In this work, the research team used an artificial culture system, which allowed the easy manipulation of cultured liver cells.  To visualize bile canaliculi dynamics within these cells, high-end imaging techniques were employed, with the researchers observing the accumulation of a thick actin network, called the pericanalicular actin cortex (PAC), around the bile canaliculi. To investigate the cellular response to a blocked bile duct, the team obstructed the bile tract artificially. This led to the discovery that the bile canalicular surface protruded inwardly at several points, forming structures that the team referred to as inward blebs. The formation of these inward blebs was linked to increased pressure inside the obstructed bile tract, which caused the actin network to rupture at certain points, thereby releasing the canalicular surface, and generating the inward protrusions.

In most cases these inward blebs were short-lived, and they soon retracted as the actin cortex was repaired, or resealed, by protein-based machines. However, when the pressure inside the canaliculus reached a certain level, the actin repair mechanisms could not generate sufficient force to retract the blebs that had developed. Ultimately, this led to the formation of bubble-like vesicles, known as bile canalicular vesicles (BCV), within the cytoplasm of liver cells.

MBI Graduate Student Kapish Gupta in the MBI labs

Importantly, BCV formation is physiologically important, as it is strongly correlated with bile acid clearance from the canaliculus when the bile flow is otherwise blocked. During conditions such as obstructive cholestasis, when the pressure in the canaliculus rises due to the accumulation of bile, the liver cells will use these vesicles as an early response aimed at clearing away or ‘regurgitating’ excess bile from the liver.
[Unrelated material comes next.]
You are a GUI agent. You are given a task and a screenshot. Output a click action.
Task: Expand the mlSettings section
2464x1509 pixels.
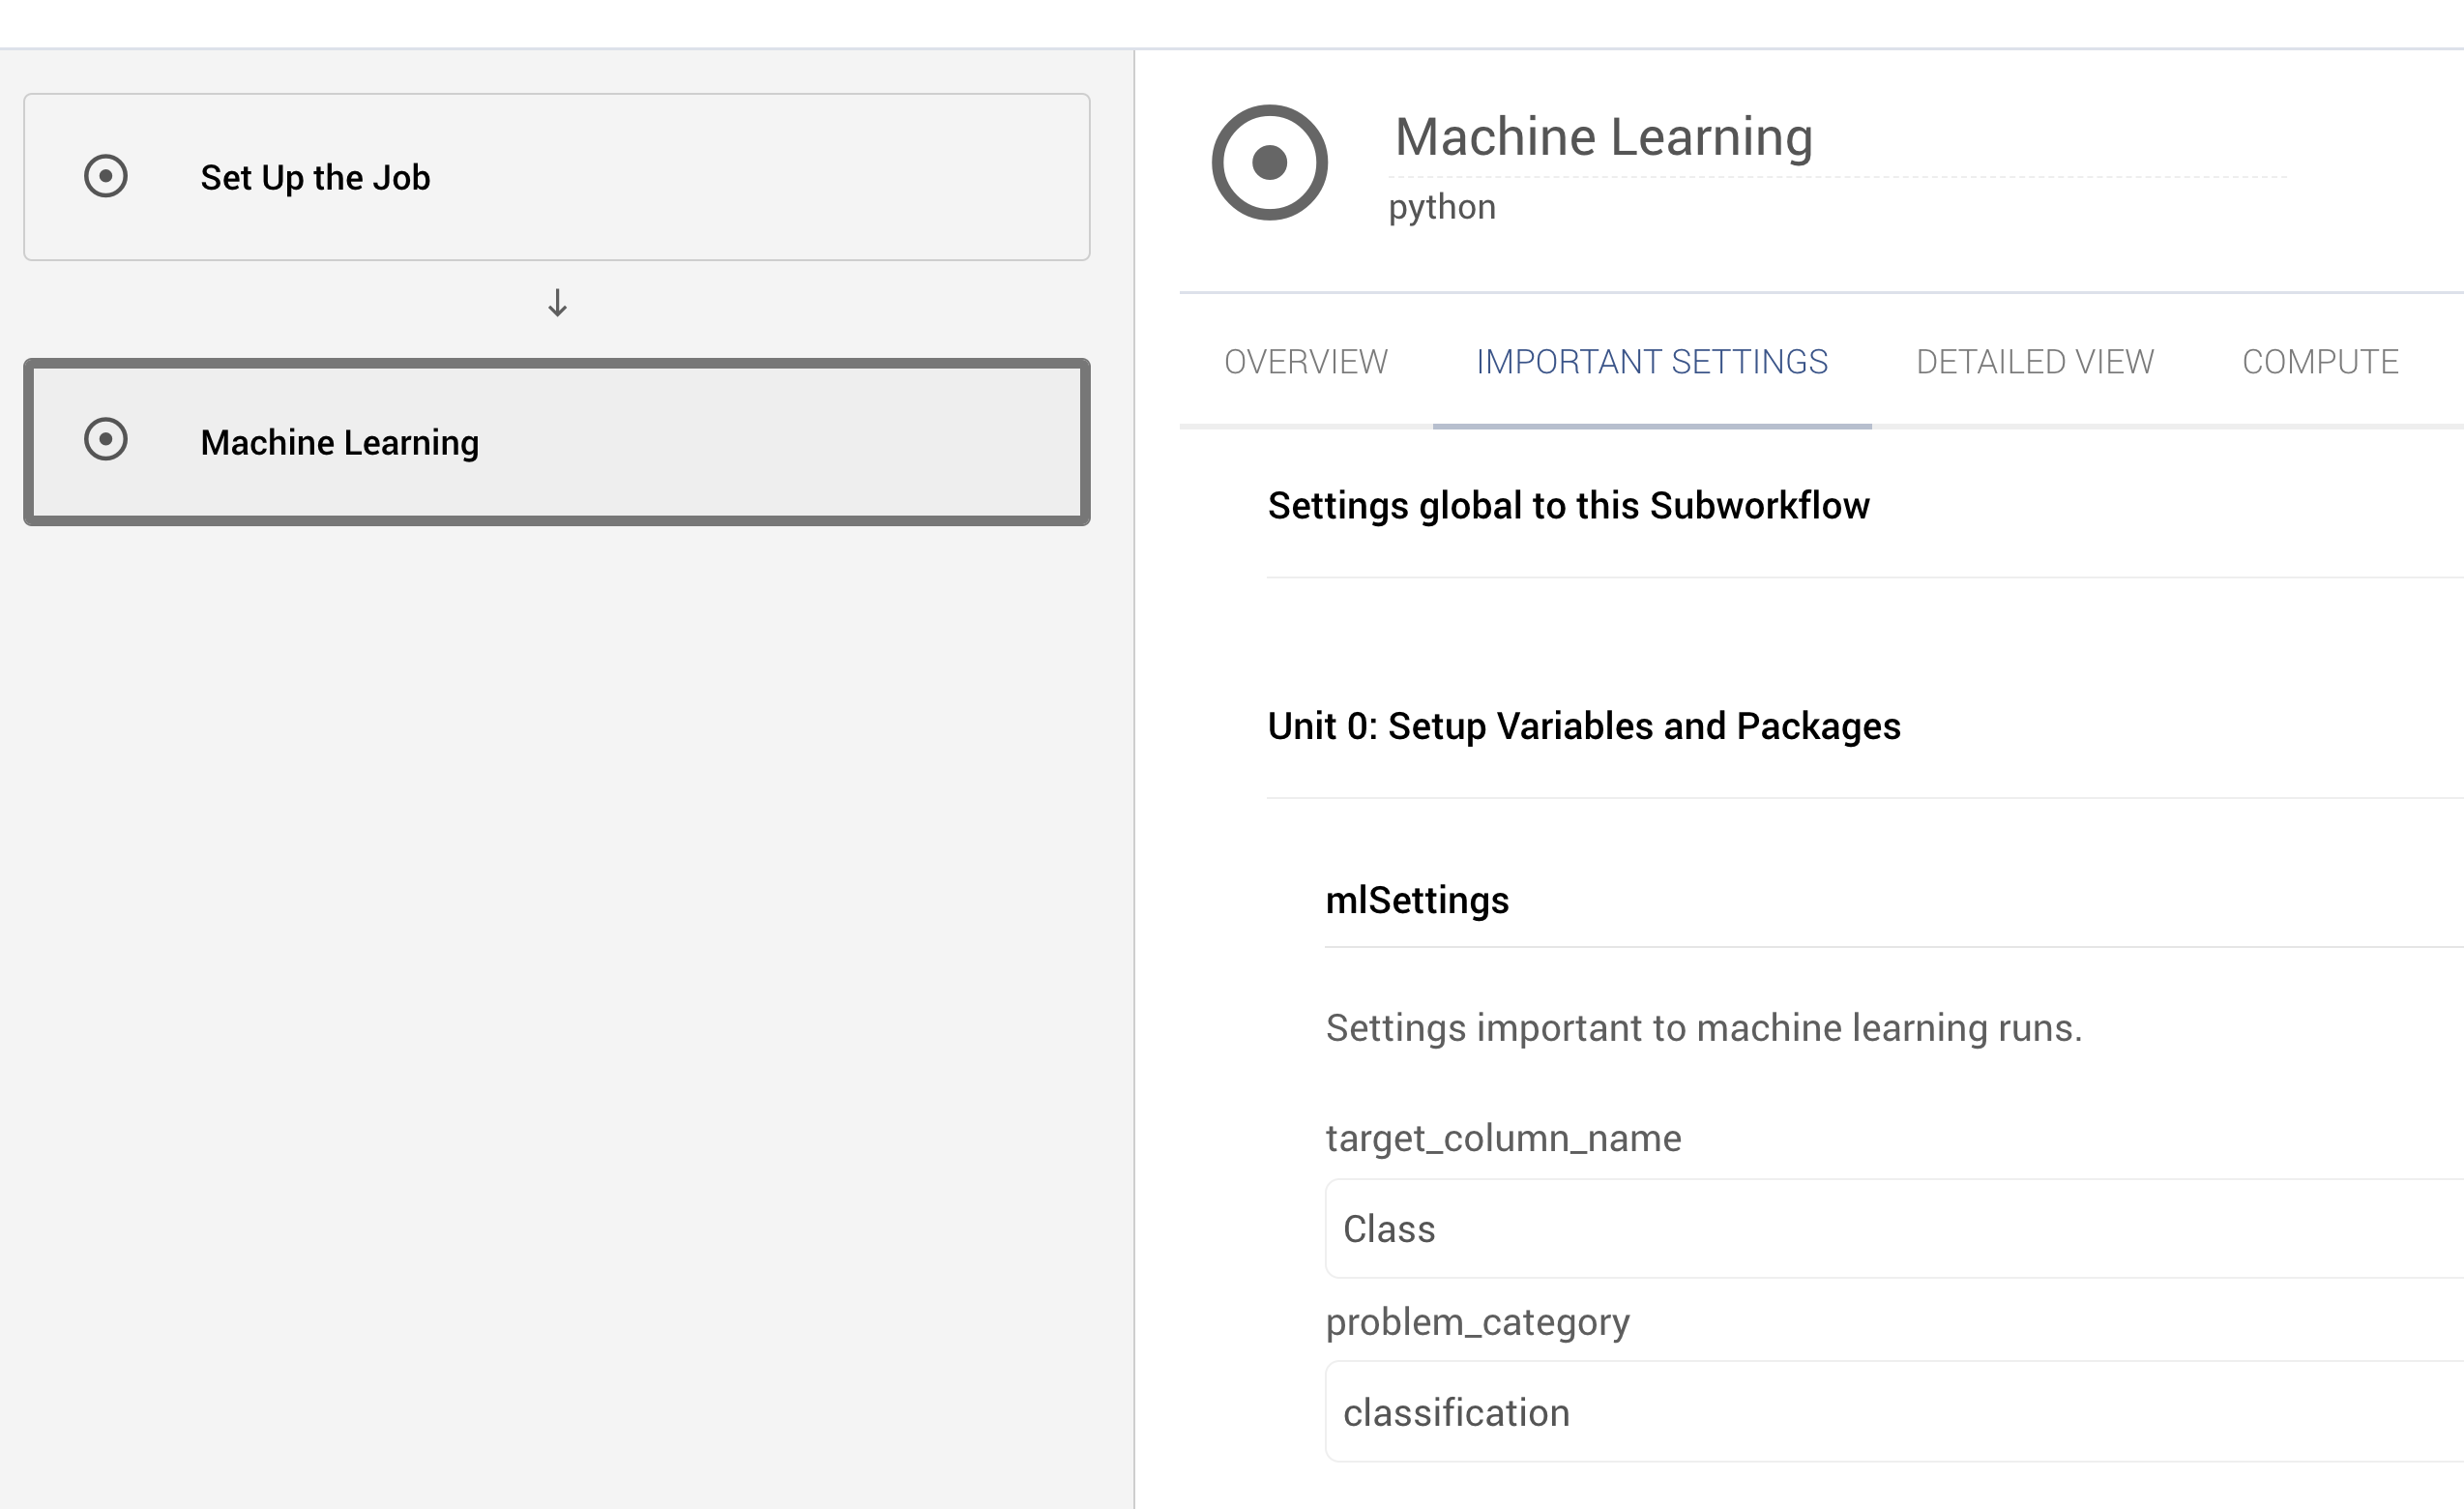1417,899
This study demonstrates the major role that cell mechanics plays in clearing away excess bile from the liver in order to maintain a state of cellular homeostasis. During obstructive cholestasis, when bile accumulation leads to increased pressure in the canaliculus, the actin cortex surrounding the canaliculus (the PAC) remodels to induce the formation of vesicles that serve as carriers to transport excess bile out of the liver. These findings may have promising clinical applications. The pericanalicular actin cortex may, for example, serve as a potential target for therapeutics aimed at treating life threating liver diseases. It is hoped that in targeting the pericanalicular actin cortex, the rate of vesicle formation and thus, bile regurgitation, can be controlled in a number of liver diseases including bile atresia, which is a life-threating liver disease most commonly affecting Asian infants.